Copy out the part of the forum thread that opens with "My evidence for" and closes with "bit more meat.", substituting "cat" for "dog".

PASSAGE GIVEN ->
• • • •
If you are in the country on a T5 YMS, you will be applying for 'Further Leave to Remain' via a FLR(M) form. I cant remember if 2 years is explicitly on the application, but its is definitely in the guidance document you should be using to prepare your application.

Yes I successfully went from a YMS to Futher Leave to Remain as an unmarried partner of a UK citizen. We had been living together in the uk for 22 months out of my 24 month YMS visa. We had also been living together in Australia for a bit over 2 months prior to that. 

So I definitely had the full 2 years, although my 'evidence' from the time in australia wasn't particularly strong - a letter from her parents saying we were both living under their roof as a couple, and a letter addressed there to both of us confirming our travel insurance for our flights to the UK.

My evidence for the other 22 months was very strong though, with joint tenancy agreements, bank accounts, bills, joint dog registration!, plus all the photos and wedding invites etc just to add a bit more meat.

We also smashed the financial requirement as both our jobs were counted.


If you dont have the full 2 years, they may let it go given the 'strength' of the rest of the 23 months, but they might not. Could you both move to Canada for a while?

good luck.


----------



## mlb_uk

Hey Rhettski,

I do have the right form printed out, which doesn't state the need for 2 years but one of the other members pointed out the line in the guidance notes for me. I was looking at the wrong section previously. I'm hoping that, as it is just under those 2 years, the strength of the evidence will help us here. From the time I arrived we each have bills addressed to the same residence, we could get a letter from his mom in case, we have a joint account with statements addressed to both of us. Knowing this now we can make sure the bills for electric, gas, council tax, and what not are in both of our names... they're taken from our joint account anyway. Photos are a good idea... thanks for that. Plus our tenancy agreement. I'm glad I've looked into this far in advance to weigh our options. I'll talk to a few advisers as well to see if the evidence would be enough.
• • • •
RAW DATA ->
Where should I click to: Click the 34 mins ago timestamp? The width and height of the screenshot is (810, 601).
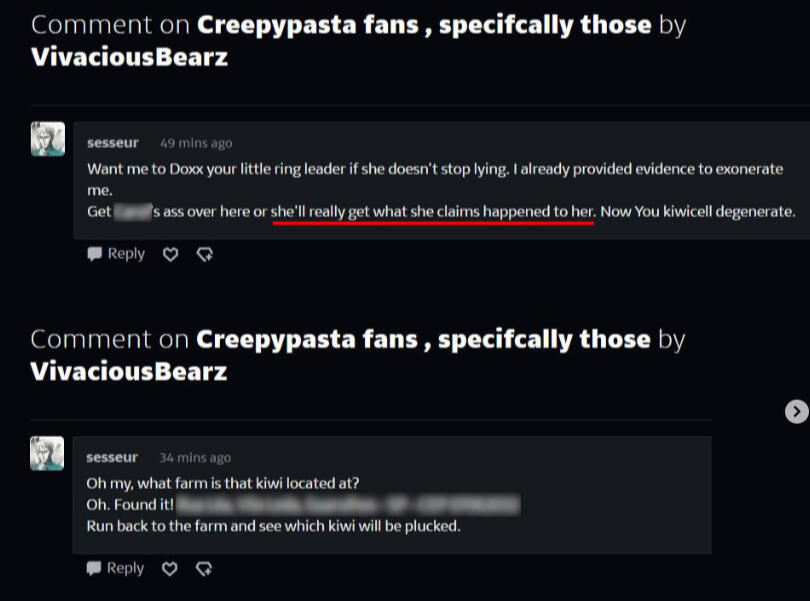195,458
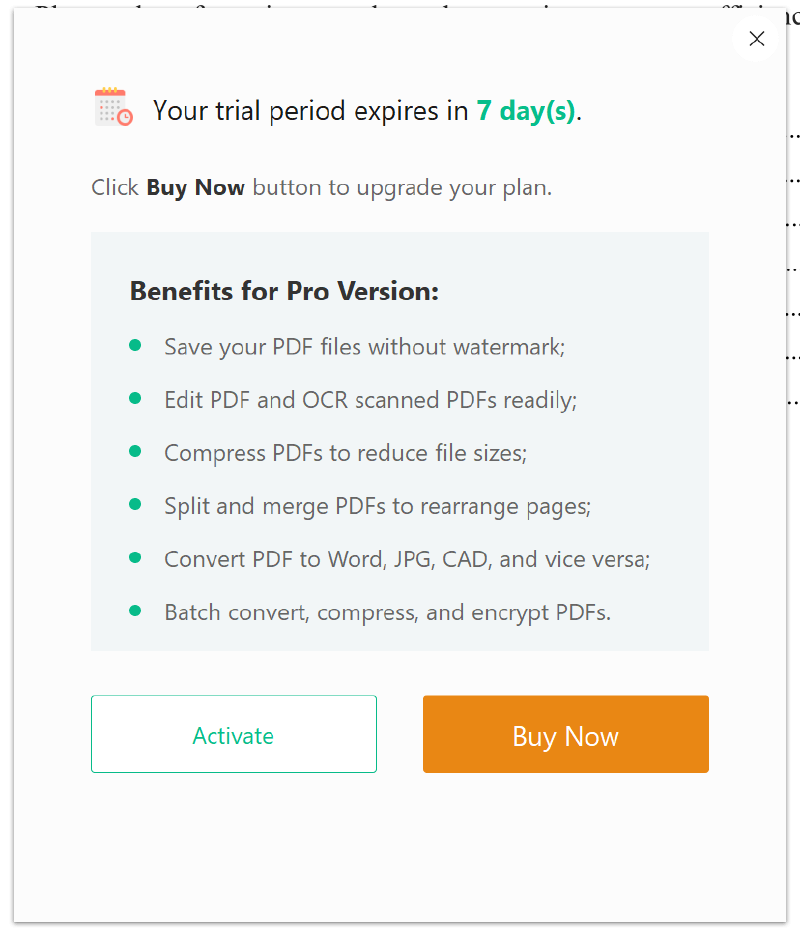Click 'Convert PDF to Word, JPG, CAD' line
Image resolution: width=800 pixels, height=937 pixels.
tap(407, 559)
• • • •
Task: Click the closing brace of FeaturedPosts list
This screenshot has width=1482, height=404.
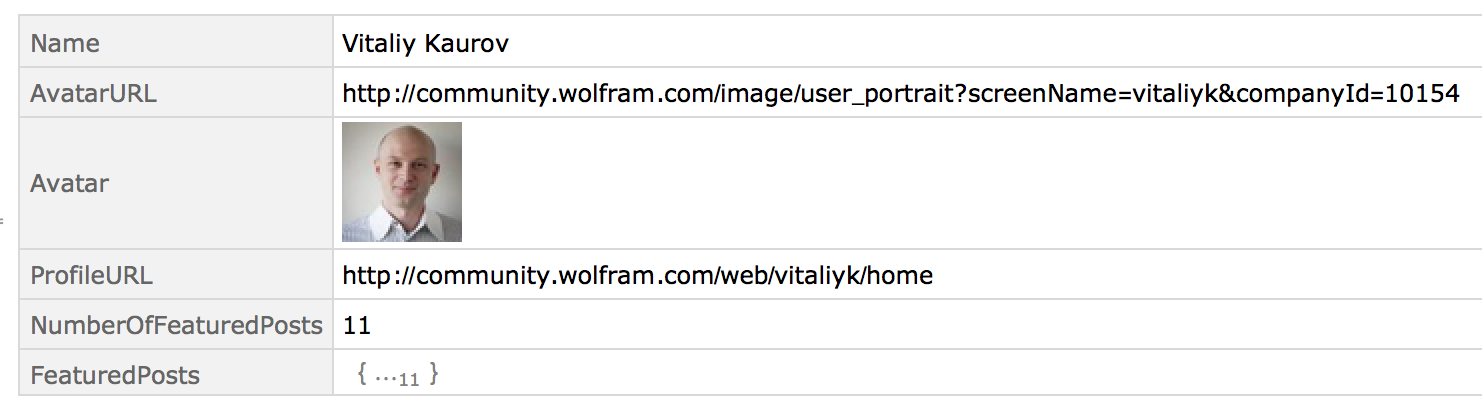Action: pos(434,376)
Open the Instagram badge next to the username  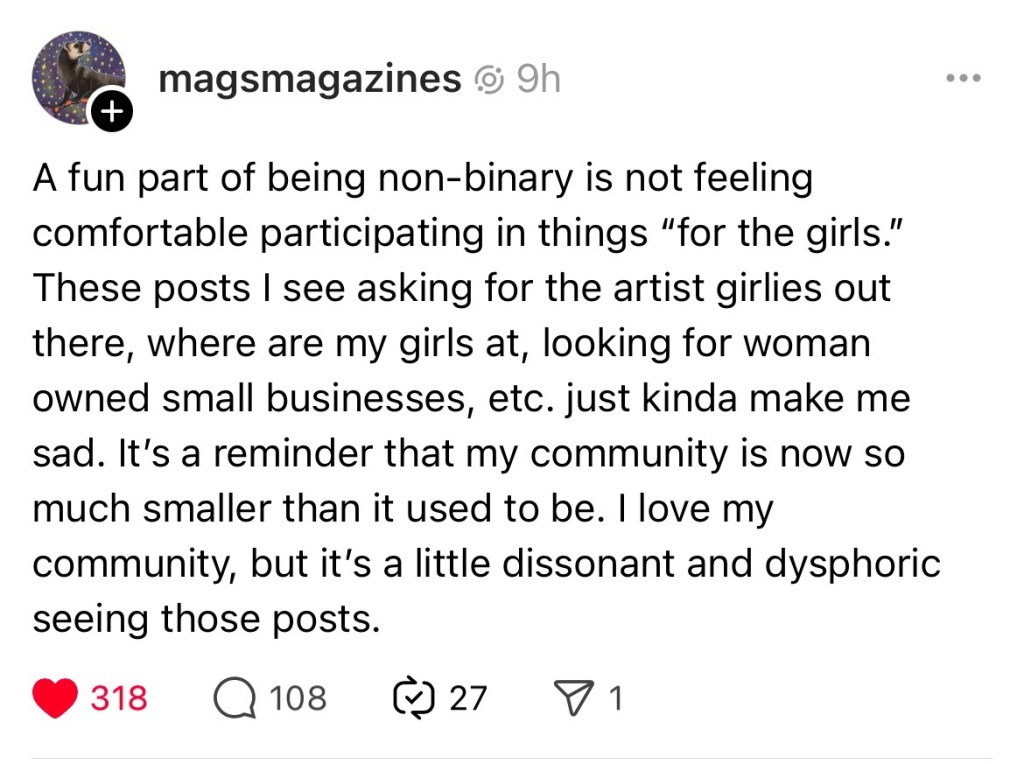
• • • •
COMPLETE ANSWER ->
My evidence for the other 22 months was very strong though, with joint tenancy agreements, bank accounts, bills, joint cat registration!, plus all the photos and wedding invites etc just to add a bit more meat.